A Complete Guide to Artificial Sweeteners

by Jackie Wicks

The Potential Dangers Of Artificial Sweeteners, Myths Of Natural Sweeteners, and Your Best Option If You Have To Sweeten It Up!

Sweetness plays an insidious role in our health. We are primed to seek it out, but we are primed from times when sugar was rare and only found packaged within foods which contain many more nutrients in addition to the sugar. It is too easy to find today, and has displaced healthy foods and even the fruits we originally found sugar in.

Artificial Sweeteners

To counter the caloric load excess sweeteners place upon our body, scientists have discovered and marketed many artificial sweeteners. These substances taste sweet on the tongue, but provide no calories, making them seem like an ideal choice to replace sugar in many beverages and foods. While they may provide no calories, there is a lot of controversy over whether they are actually good for you, or just plain bad.

There are four common artificial sweeteners found today. Sucralose is the artificial sweetener found in Splenda. Equal and Nutrasweet are trade names for aspartame. Saccharin is not found often in food and drink anymore, but can be found in packs of SweetN’ Low. Sports drinks and protein powders often contain acesulfame potassium, often shortened to acesulfame-K. All of these sweeteners have been known to cause side effects in certain people, and most have been linked to some form of toxicity as well. None of them should be classified as “healthy”.

The artificial sweetener getting the most attention today is Splenda, containing sucralose. Sucralose has been billed as a new generation artificial sweetener, and it desperately wants to avoid the same sort of controversy which surrounds aspartame and saccharin.

Splenda’s manufacturer claims that Splenda has no side effects, no toxicity, no danger at all, and that it can be used effectively to lose weight. They also compare Splenda to sugar, stating that the process for making sucralose begins with real sugar, which implies that Splenda has a certain kind of wholesomeness. The question is, are any of these claims really true?

Is Splenda (Sucralose) Really Natural? Not Really…

To be fair, the manufacturer of Splenda is quick to point out that they never claim that it is natural. Nonetheless, they state that the process “starts with sugar and converts it to a no-calorie, non-carbohydrate sweetener.”

The implication, despite no claims that it is natural, is that they’ve made an improvement upon a product which is natural, so we should not worry. The process sucrose goes through to become sucralose involves replacing replacing certain parts of the sugar molecule (three hydroxyl groups) with chlorine atoms, but it is not the process or even the chlorine which is circumspect.

▶ _DATA FOR REVIEW_:
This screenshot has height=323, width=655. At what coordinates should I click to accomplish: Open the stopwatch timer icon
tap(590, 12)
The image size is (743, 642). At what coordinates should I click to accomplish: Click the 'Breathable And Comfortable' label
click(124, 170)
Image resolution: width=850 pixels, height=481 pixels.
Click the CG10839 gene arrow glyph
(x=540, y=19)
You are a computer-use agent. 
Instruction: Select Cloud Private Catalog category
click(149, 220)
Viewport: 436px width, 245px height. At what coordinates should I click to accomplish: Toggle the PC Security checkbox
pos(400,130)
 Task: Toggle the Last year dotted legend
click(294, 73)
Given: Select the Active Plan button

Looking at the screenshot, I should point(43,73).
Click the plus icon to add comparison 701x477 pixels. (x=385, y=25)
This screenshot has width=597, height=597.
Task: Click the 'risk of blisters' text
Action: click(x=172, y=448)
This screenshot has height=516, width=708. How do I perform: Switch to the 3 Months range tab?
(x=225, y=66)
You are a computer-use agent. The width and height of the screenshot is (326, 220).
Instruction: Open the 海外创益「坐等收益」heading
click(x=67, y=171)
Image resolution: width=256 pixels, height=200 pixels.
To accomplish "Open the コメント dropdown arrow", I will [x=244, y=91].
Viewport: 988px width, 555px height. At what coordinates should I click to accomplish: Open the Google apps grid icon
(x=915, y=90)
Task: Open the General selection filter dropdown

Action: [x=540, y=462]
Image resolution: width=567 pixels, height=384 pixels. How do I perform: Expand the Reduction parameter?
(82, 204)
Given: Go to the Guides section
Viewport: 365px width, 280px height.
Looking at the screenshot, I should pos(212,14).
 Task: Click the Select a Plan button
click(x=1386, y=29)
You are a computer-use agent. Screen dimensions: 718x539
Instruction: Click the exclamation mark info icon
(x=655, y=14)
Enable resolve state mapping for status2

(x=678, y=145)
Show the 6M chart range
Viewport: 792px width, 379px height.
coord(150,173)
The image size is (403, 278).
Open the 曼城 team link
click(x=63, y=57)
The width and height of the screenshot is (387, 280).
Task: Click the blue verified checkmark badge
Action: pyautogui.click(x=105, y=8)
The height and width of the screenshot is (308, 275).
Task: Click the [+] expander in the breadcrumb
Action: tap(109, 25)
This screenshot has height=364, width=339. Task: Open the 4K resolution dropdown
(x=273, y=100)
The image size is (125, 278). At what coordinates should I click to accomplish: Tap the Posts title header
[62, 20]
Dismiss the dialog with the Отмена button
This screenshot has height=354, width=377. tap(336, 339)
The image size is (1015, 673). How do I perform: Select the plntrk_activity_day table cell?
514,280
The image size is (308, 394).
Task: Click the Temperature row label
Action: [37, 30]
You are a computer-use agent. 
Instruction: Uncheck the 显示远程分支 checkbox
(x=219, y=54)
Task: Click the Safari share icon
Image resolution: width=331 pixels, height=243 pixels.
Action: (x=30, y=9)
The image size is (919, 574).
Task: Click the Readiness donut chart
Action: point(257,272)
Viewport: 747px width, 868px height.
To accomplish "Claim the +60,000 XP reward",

▶ _WHAT THE EXERCISE ASKS_: In the artificial sweeteners guide, copy the part that begins with the words "Splenda’s manufacturer claims" and ends with "claims really true?". The rows aren't needed here.

▶ _TASK SOLUTION_:
Splenda’s manufacturer claims that Splenda has no side effects, no toxicity, no danger at all, and that it can be used effectively to lose weight. They also compare Splenda to sugar, stating that the process for making sucralose begins with real sugar, which implies that Splenda has a certain kind of wholesomeness. The question is, are any of these claims really true?